All these mentioned films exist in this paradoxical limbo. Naruse’s characters are inundated with restlessness, but are still insolubly attached to their homeland by the effects of the war. From this fertile dichotomy, equally fruitful modes of melodrama and sober resignation are sown. A director who reputedly favored abstruse dramaturgy, Naruse swaps the narrative conventionality of both, with the most dramatic of events occurring offscreen while their soberly realized aftereffects are often the camera’s prevailing focus. Even in the most closed-circuit of Naruse’s films, the director’s withholding accumulates the kinds of scenes that’d be best described as pregnant pauses, heavy with symbolic and emotional heft without ever resorting to speechifying. This holds true for 1960’s When a Woman Ascends the Stairs, an airless, circuitous (and all the better for it) study of one woman’s grasping for independence, its repeated return to the staircase of the central geisha bar telegraphing a palpable desire to be anywhere but there. And even in Naruse’s most ostensibly genre-indebted project, 1966’s The Stranger Within a Woman—whose catalyst is an impulsively enacted murder—the director applies a rigorous command of the surrounding environment, filling in the blanks of the detached protagonist’s abiding drift. The first half of the film is drenched in rain, a storminess that suggests Tashiro’s (Keiju Kobayashi) entrapping guilt. He attempts to quell such feelings with a trip to a hot spring, and in a cruelly ironic gesture on the part of Naruse, the rain is swapped for a bleached-out sunshine, which feels just as oppressive, as if it’s taunting Tashiro about his own pointless ideas of escape, burdened as he still is with thoughts of the murder.

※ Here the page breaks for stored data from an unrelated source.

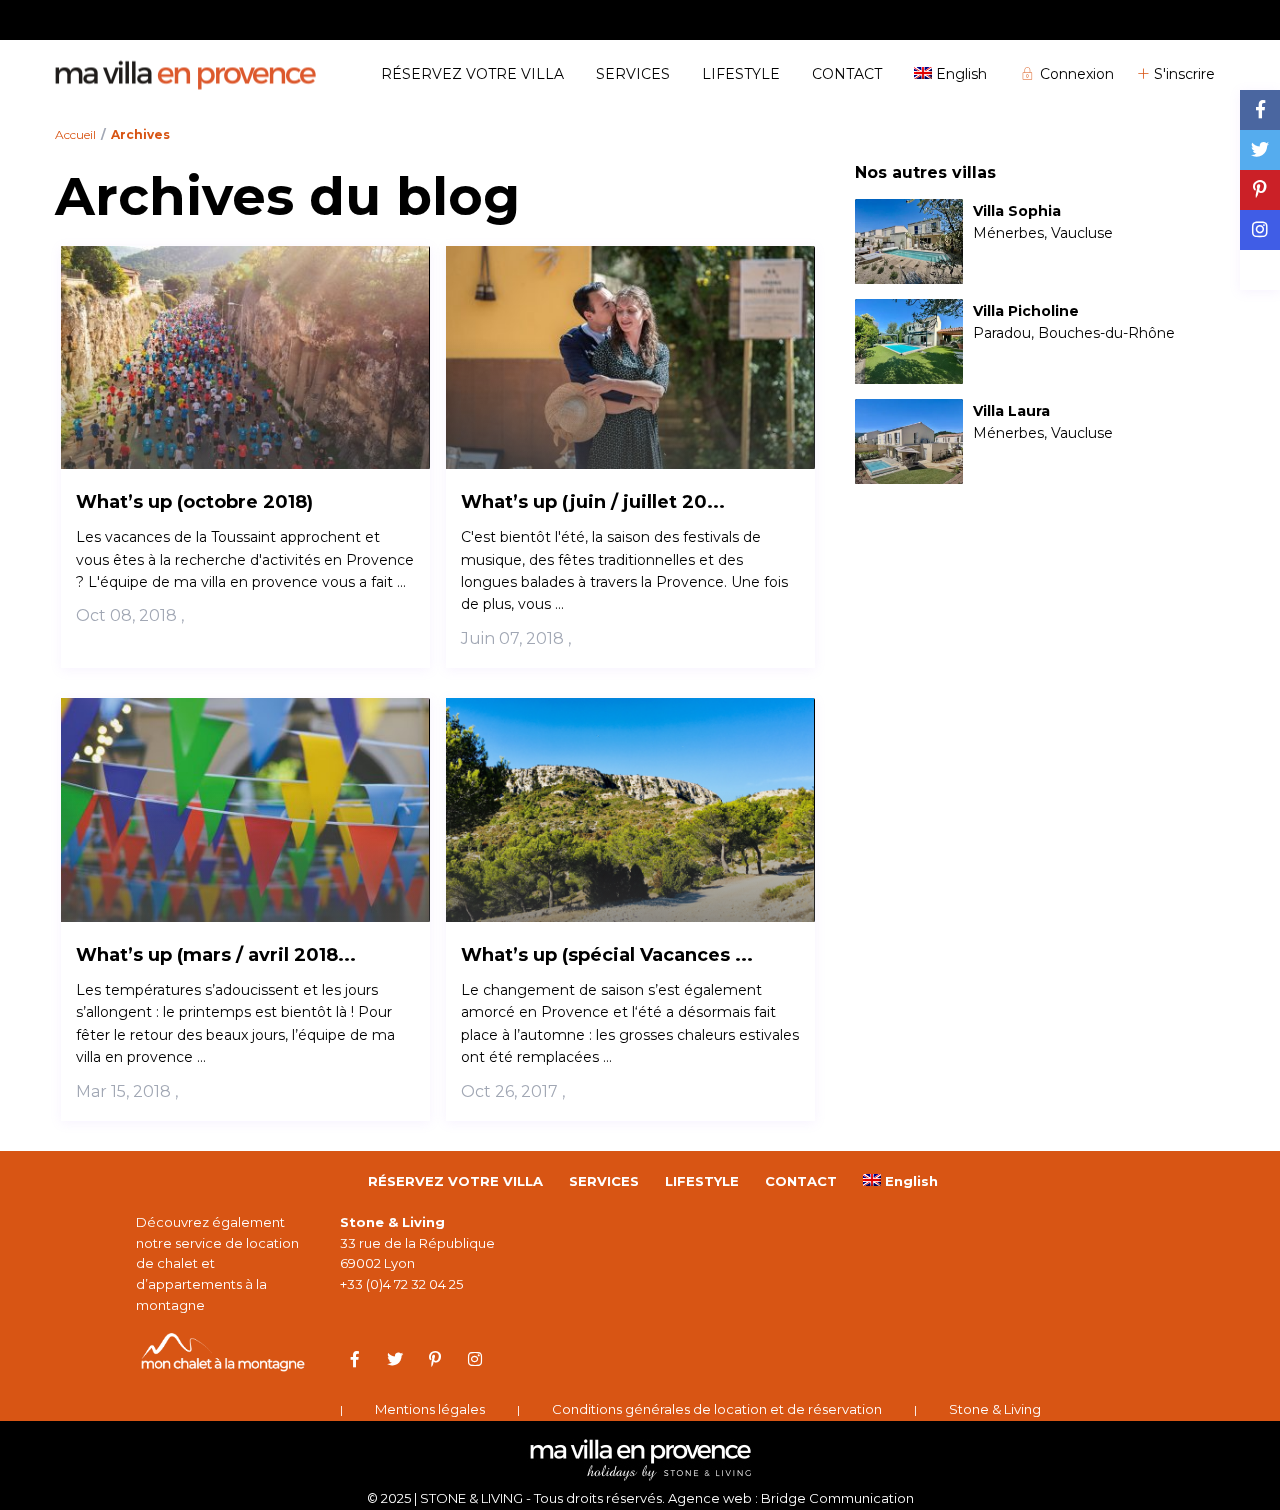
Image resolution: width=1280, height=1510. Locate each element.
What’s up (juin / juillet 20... (593, 502)
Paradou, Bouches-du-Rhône (1074, 333)
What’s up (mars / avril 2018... (216, 955)
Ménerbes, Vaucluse (1043, 233)
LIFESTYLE (741, 74)
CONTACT (847, 74)
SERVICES (633, 74)
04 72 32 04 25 (1180, 19)
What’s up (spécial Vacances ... (607, 955)
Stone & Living (995, 1409)
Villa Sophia (1017, 211)
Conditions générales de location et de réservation (717, 1409)
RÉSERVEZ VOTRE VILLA (472, 74)
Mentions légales (430, 1409)
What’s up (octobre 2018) (194, 502)
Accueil (75, 134)
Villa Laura (1011, 411)
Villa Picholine (1026, 311)
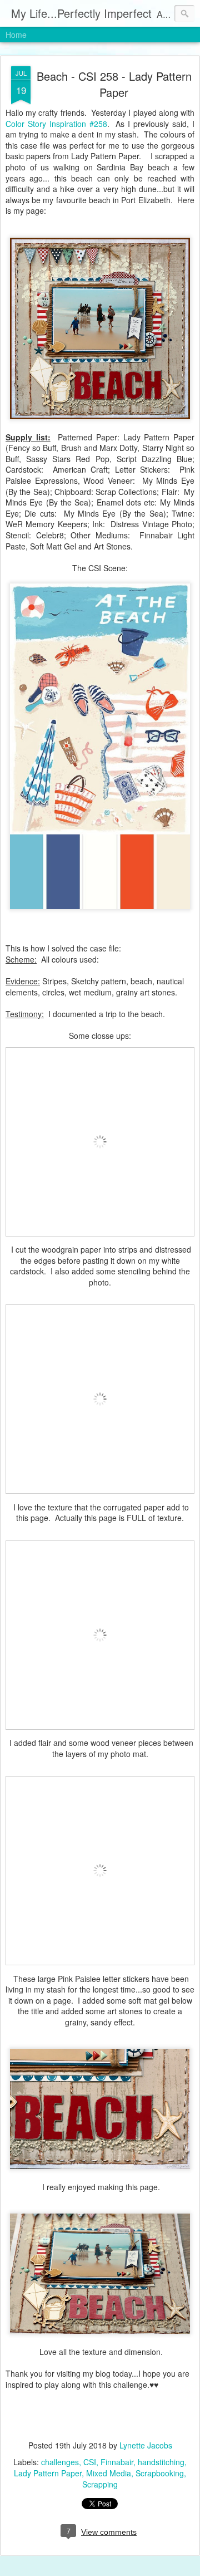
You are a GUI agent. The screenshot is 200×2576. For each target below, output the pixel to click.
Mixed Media (108, 2473)
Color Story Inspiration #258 (56, 123)
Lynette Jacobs (145, 2445)
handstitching (161, 2461)
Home (16, 34)
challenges (60, 2461)
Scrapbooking (160, 2473)
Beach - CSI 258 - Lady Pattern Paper (114, 84)
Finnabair (117, 2461)
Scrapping (100, 2484)
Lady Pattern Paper (48, 2473)
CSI (89, 2461)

Everything from Ginza Cosmetics up through Scattered Clouds casually circumvents objective references to the war, unless directly bringing a subjective element into the conversation, such as a deceased husband or a story of service, hinting at the way trauma and displacement have metastasized even under a genial veneer. More often than not, the lingering damage is couched in societal expectations that engender a seemingly attractive}—even if impossible to fulfill—waywardness. That so many of Naruse’s protagonists were women furthers the reach of this national malady, his characters coming to inhabit the role of a secondhand proxy, though still no less susceptible. If this makes the films’ arcs come off as diaphanous, it’s because they are to an extent, detailing resoundingly fragile states of being caught in a double bind of warring stillness and movement. With displacement maintained as an artistic through line, no other director compromised ideals of home as much as Naruse.